-- WHAT THE TASK REQUIRES --
What lines in the material hold the string "Qubitro"? Return every one of them.

-- INFORMATION SUPPLIED --
..............................
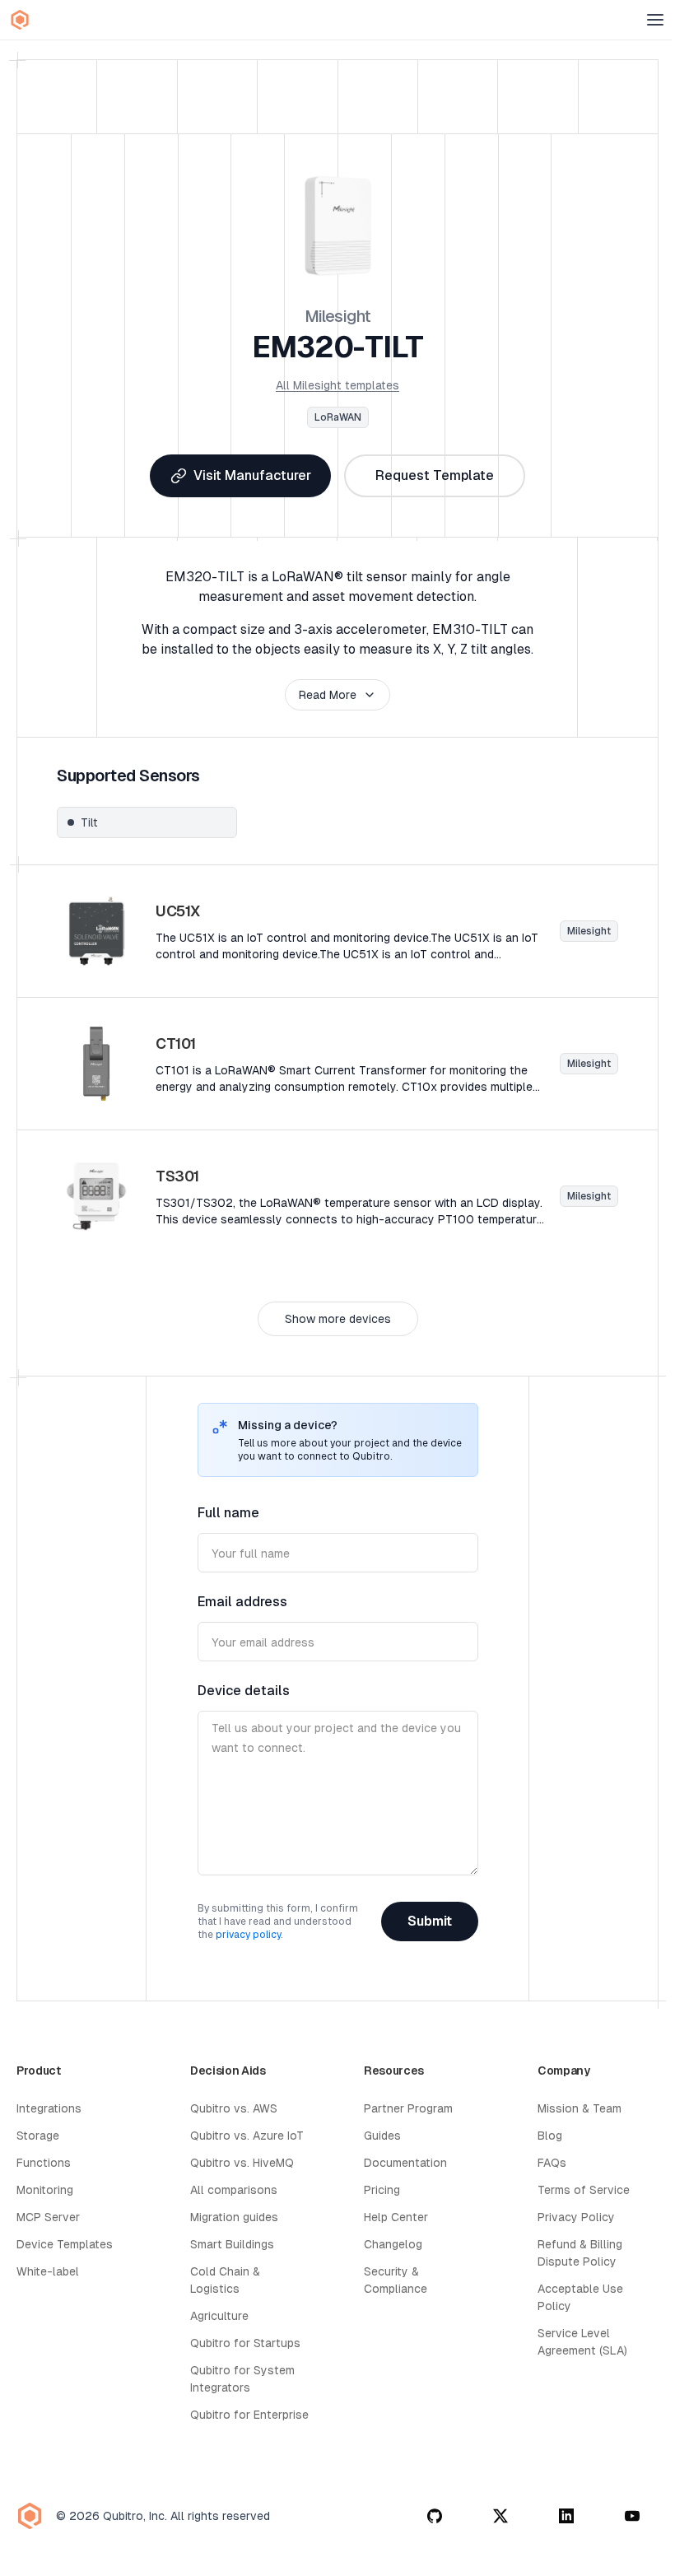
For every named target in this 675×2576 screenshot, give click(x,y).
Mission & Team (579, 2108)
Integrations (48, 2108)
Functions (43, 2162)
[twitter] (500, 2516)
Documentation (405, 2162)
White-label (47, 2271)
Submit (429, 1921)
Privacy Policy (576, 2217)
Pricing (382, 2189)
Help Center (396, 2217)
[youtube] (632, 2516)
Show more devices (338, 1318)
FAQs (552, 2162)
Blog (550, 2135)
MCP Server (48, 2217)
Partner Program (408, 2108)
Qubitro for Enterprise (249, 2414)
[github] (434, 2516)
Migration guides (234, 2217)
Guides (382, 2135)
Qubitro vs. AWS (233, 2108)
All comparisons (233, 2189)
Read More (327, 694)
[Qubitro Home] (20, 20)
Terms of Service (584, 2189)
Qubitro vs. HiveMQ (242, 2162)
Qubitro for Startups (245, 2343)
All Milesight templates (337, 385)
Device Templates (64, 2244)
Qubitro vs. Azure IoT (247, 2135)
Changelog (393, 2244)
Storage (37, 2135)
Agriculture (219, 2315)
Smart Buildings (232, 2244)
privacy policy (248, 1934)
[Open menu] (655, 20)
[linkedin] (566, 2516)
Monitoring (44, 2189)
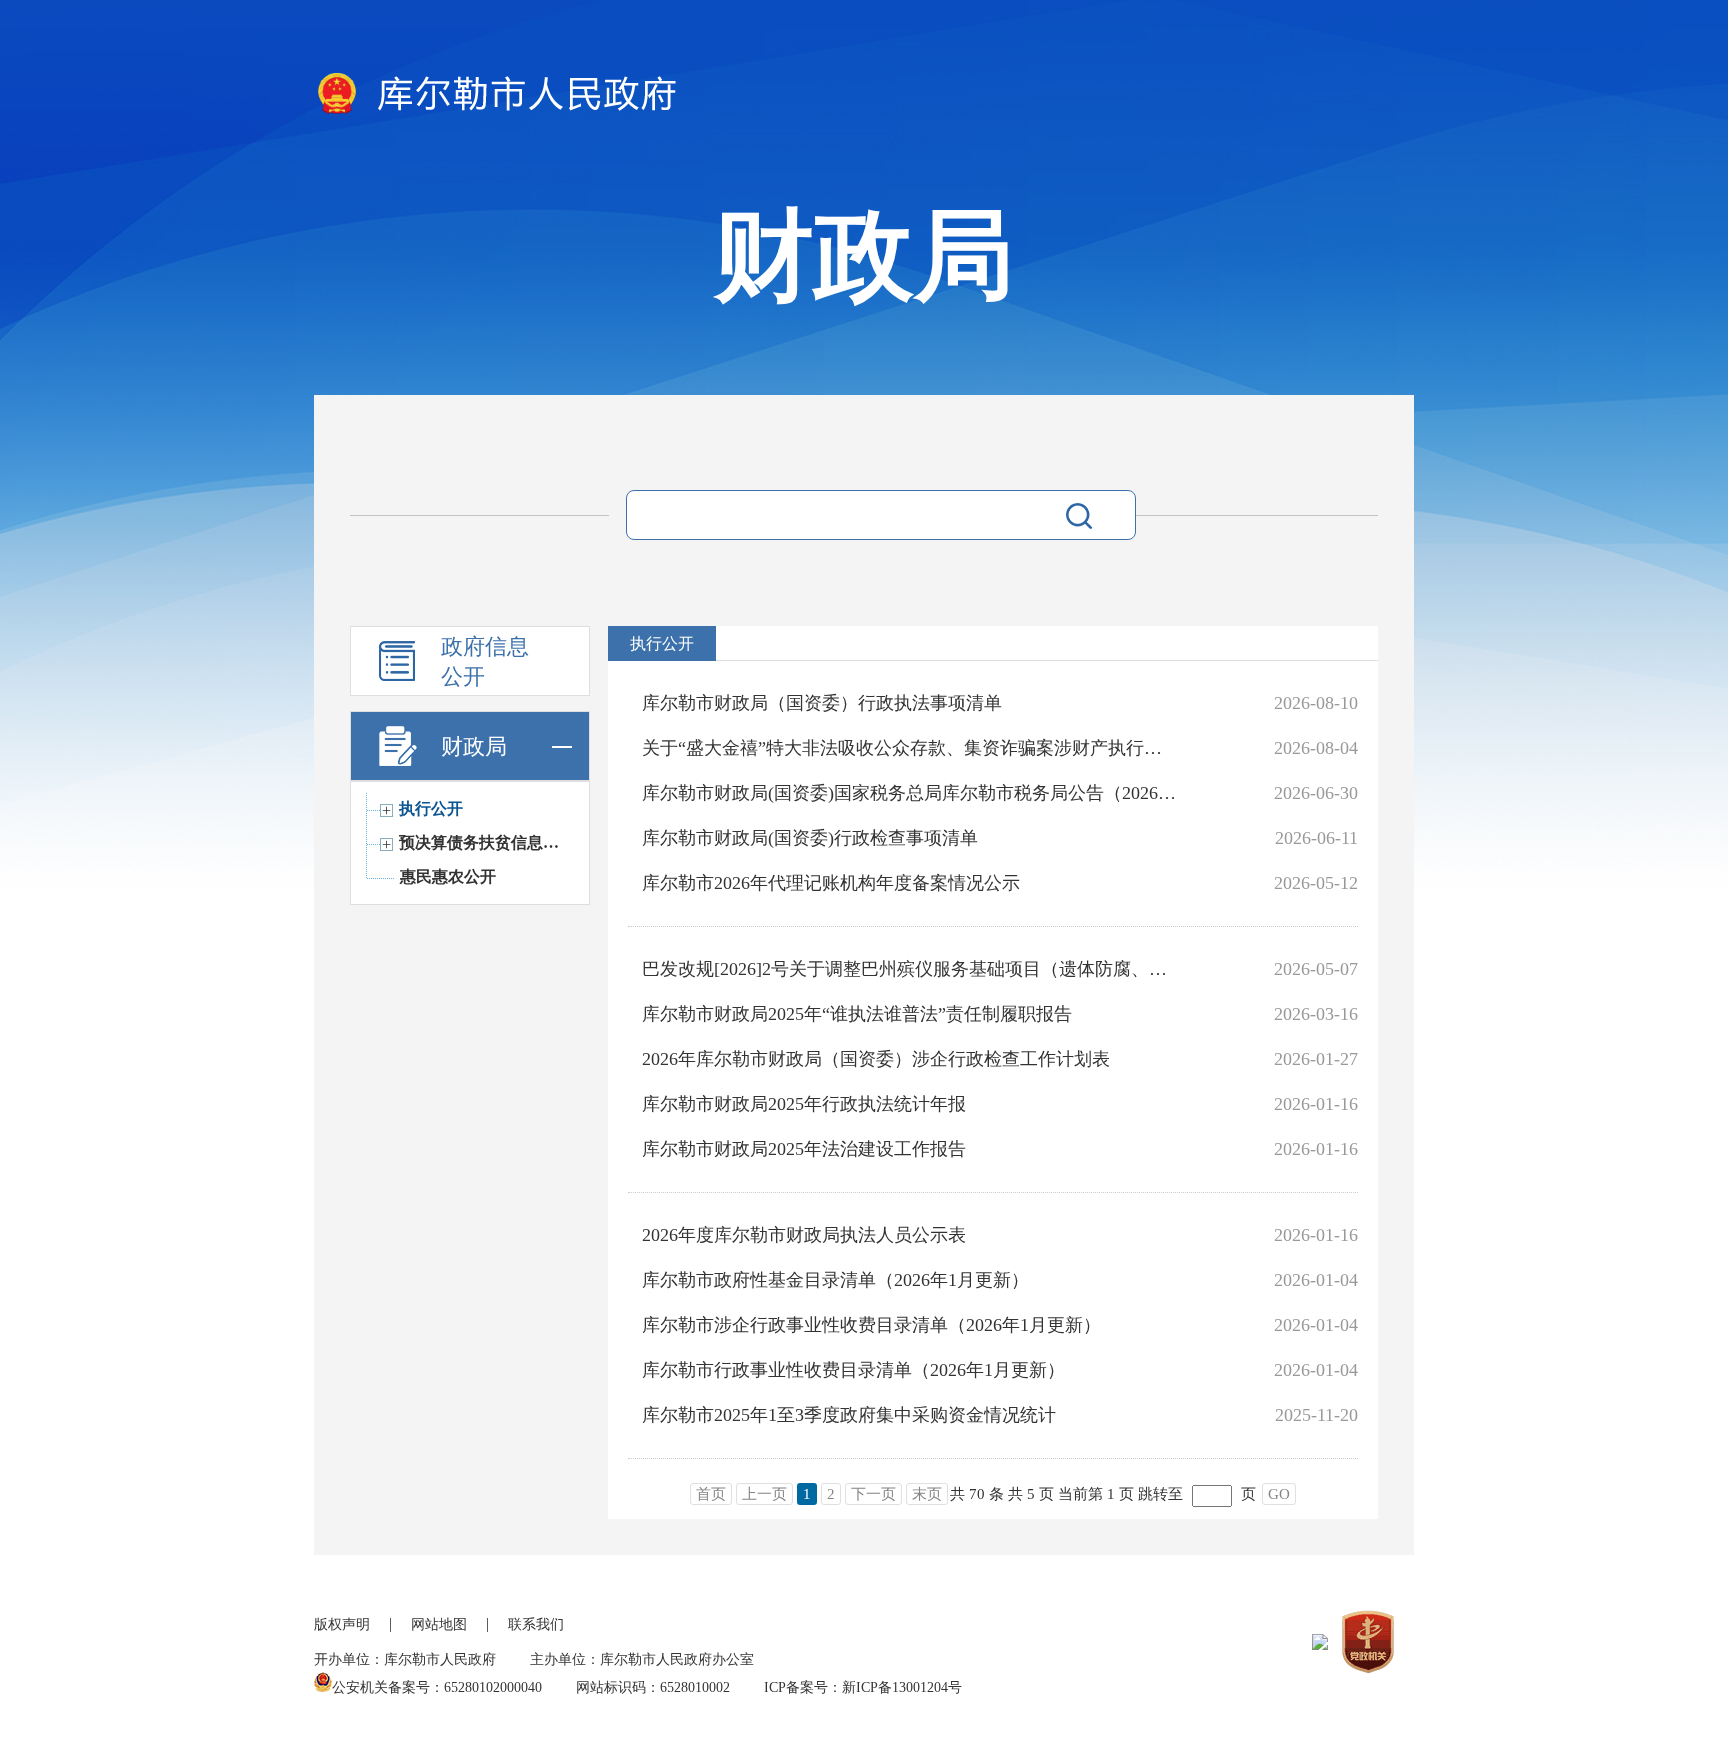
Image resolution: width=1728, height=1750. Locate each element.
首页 (711, 1494)
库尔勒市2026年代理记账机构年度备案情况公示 (831, 883)
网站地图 (439, 1624)
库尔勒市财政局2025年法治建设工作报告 (804, 1149)
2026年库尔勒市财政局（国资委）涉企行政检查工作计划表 (876, 1059)
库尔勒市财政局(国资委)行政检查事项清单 (810, 838)
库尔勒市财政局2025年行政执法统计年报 (804, 1104)
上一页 (764, 1494)
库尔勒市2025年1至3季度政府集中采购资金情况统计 (849, 1415)
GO (1279, 1494)
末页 (927, 1494)
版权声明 (342, 1624)
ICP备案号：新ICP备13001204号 (863, 1687)
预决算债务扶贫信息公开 (482, 842)
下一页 (873, 1494)
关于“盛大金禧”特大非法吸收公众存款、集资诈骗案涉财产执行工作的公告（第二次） (910, 748)
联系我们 (536, 1624)
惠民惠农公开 (448, 876)
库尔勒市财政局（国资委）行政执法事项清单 (822, 703)
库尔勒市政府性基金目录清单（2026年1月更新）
..............................
-- RESPONSE --
Qubitro for Enterprise (249, 2414)
Qubitro vs. AWS (233, 2108)
[Qubitro Home] (20, 20)
Qubitro vs. HiveMQ (242, 2162)
Qubitro for Startups (245, 2343)
Qubitro vs. Azure IoT (247, 2135)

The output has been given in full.